Find the string "page" in the entries and copy each line that has it.
*** Extracted information
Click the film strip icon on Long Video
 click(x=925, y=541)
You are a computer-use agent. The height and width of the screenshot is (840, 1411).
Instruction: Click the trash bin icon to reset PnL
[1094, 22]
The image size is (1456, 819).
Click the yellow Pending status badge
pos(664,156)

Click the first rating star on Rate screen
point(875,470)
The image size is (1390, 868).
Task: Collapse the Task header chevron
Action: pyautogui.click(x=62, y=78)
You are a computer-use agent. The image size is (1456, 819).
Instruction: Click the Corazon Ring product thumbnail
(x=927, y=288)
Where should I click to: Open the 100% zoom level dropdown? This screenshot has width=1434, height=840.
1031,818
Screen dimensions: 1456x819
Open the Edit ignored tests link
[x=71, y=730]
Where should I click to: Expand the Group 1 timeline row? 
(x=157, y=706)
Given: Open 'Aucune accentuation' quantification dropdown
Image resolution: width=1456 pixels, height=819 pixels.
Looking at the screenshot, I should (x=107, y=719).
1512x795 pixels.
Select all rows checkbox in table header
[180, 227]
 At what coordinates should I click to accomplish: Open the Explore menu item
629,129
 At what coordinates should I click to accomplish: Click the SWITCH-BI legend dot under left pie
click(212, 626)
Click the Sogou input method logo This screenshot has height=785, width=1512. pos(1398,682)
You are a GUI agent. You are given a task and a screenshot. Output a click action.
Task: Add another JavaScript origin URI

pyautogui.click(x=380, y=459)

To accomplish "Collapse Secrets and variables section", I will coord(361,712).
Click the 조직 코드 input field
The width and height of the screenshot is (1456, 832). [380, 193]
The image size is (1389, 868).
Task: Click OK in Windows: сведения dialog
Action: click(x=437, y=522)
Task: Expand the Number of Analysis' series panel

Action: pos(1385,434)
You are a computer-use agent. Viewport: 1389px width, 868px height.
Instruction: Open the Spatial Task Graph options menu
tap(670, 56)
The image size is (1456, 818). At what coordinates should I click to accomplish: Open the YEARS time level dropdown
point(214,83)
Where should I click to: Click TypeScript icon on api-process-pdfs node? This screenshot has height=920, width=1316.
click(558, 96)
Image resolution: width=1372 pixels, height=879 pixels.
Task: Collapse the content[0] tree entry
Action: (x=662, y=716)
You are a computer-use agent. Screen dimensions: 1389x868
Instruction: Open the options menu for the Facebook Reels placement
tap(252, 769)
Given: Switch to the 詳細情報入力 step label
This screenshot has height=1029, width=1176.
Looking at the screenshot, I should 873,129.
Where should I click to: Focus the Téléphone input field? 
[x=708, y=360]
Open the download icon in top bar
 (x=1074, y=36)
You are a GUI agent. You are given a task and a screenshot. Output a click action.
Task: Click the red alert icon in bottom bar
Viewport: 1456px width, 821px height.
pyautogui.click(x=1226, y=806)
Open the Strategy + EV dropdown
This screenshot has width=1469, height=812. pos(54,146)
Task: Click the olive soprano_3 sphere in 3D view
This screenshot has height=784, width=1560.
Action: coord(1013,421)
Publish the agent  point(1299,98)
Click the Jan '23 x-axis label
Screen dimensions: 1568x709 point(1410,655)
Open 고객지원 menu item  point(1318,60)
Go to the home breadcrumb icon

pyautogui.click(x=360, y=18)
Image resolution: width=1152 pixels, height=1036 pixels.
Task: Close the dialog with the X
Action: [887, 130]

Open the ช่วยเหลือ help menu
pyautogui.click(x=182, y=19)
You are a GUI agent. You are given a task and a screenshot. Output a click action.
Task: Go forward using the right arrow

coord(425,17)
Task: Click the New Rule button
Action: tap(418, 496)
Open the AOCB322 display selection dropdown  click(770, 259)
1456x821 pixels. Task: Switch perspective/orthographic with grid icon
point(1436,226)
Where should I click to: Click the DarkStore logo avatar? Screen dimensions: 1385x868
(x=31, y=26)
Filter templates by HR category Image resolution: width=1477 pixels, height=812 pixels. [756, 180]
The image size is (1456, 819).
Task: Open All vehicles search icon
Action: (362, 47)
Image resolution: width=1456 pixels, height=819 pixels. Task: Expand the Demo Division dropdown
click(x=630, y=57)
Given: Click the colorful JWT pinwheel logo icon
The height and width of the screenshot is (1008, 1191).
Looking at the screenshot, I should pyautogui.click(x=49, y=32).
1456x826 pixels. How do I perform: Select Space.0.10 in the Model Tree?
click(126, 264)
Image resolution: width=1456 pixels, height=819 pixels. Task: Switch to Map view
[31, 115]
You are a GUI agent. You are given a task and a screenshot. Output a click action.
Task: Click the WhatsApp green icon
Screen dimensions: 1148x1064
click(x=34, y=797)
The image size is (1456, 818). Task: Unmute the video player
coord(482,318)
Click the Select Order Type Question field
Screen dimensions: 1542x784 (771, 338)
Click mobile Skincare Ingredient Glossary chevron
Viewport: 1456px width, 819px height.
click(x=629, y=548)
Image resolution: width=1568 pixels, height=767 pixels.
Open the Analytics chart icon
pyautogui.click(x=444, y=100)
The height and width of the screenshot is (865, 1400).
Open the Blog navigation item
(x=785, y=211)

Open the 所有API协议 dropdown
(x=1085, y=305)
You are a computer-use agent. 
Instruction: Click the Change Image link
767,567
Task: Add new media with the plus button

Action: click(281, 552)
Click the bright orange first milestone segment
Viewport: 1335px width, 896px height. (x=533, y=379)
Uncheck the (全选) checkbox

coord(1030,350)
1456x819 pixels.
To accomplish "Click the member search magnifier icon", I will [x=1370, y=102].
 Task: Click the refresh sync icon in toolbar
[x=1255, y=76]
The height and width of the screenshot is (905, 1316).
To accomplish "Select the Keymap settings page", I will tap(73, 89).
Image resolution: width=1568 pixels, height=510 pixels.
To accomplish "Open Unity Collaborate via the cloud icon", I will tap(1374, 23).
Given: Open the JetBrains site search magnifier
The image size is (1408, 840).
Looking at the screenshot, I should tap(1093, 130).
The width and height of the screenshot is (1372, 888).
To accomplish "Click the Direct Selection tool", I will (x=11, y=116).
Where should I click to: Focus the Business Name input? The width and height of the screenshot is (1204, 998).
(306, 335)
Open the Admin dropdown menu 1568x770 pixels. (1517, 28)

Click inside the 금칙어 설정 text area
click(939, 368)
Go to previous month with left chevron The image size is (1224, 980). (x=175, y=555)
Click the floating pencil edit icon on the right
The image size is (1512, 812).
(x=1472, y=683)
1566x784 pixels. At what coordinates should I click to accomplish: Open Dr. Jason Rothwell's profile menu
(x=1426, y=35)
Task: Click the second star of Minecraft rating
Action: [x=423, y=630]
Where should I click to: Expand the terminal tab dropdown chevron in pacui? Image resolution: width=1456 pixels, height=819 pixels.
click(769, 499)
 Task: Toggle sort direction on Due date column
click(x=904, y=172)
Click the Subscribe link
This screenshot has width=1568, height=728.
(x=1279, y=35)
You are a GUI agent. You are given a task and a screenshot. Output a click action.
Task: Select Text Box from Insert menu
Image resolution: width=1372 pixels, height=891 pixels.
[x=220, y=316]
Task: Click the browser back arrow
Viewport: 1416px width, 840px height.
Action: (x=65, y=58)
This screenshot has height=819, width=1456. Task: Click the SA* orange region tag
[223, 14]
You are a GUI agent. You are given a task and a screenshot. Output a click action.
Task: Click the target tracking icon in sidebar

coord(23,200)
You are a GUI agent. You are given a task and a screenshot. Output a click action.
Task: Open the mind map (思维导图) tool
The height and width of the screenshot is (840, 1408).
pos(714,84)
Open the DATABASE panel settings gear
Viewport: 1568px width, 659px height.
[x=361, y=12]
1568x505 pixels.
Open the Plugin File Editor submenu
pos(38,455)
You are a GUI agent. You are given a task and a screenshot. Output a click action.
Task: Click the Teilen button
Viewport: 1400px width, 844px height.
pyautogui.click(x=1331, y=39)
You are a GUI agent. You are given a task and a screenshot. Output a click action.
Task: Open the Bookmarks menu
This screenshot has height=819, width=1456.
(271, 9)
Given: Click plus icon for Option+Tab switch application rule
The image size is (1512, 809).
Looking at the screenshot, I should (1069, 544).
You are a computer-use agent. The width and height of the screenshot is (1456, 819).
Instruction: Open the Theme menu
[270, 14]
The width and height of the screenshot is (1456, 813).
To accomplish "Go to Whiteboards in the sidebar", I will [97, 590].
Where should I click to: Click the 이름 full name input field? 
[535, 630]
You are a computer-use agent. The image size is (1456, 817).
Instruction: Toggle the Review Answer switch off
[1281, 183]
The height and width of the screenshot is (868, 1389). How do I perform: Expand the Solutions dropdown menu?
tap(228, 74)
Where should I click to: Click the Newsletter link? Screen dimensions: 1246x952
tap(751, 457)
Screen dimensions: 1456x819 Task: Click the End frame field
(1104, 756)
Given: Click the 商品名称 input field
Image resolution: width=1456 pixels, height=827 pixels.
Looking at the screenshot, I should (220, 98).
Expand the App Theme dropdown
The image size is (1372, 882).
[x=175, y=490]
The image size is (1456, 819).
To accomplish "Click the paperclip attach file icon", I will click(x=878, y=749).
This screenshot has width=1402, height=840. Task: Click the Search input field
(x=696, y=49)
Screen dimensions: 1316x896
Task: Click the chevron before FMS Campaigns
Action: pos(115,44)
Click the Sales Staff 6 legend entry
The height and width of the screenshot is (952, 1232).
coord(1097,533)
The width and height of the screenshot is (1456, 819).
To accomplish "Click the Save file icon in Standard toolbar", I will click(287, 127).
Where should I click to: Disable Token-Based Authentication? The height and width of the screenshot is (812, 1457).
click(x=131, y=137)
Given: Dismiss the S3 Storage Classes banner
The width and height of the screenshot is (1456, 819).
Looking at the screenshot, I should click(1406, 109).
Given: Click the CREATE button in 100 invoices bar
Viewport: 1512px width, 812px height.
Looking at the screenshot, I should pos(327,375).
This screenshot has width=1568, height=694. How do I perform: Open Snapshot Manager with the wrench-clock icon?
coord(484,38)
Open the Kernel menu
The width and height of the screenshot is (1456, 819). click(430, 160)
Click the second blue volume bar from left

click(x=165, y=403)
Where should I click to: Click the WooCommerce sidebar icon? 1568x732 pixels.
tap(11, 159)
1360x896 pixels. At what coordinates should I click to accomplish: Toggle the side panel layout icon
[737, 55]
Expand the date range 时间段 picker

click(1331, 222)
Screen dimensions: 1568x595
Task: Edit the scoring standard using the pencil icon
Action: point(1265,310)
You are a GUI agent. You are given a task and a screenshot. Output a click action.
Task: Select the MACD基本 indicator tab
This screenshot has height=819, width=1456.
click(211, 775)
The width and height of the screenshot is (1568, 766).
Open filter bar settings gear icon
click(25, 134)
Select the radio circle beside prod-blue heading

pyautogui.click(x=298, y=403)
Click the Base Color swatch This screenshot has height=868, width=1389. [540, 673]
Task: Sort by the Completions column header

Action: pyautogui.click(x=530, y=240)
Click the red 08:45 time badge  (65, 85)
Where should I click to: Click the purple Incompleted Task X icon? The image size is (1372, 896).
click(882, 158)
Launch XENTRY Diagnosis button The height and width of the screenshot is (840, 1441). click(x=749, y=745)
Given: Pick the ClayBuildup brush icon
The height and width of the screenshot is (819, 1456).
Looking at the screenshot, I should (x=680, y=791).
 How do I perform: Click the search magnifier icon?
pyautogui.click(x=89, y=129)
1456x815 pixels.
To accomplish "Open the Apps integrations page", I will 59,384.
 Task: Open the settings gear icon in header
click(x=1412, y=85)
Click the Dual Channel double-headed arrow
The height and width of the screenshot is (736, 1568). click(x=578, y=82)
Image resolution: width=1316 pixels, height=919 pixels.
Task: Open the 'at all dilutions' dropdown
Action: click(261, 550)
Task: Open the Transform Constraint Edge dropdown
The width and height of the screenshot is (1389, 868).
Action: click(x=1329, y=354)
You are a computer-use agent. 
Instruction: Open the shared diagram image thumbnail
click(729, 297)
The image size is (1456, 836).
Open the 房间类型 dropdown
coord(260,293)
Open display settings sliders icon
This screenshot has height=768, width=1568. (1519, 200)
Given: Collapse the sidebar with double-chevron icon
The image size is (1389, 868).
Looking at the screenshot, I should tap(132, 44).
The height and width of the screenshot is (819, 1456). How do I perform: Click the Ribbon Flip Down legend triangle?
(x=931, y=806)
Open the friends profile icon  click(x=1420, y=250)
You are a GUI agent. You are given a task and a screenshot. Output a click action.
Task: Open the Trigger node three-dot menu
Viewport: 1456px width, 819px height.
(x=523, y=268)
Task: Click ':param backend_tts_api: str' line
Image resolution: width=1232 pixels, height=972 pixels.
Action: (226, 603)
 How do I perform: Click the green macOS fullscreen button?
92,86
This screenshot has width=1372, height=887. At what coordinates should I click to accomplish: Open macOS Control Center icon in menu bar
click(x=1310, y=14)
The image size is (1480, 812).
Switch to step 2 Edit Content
******
Expected answer:
To accomplish "Select the Keymap settings page", I will tap(73, 89).
To accomplish "Open the Apps integrations page", I will 59,384.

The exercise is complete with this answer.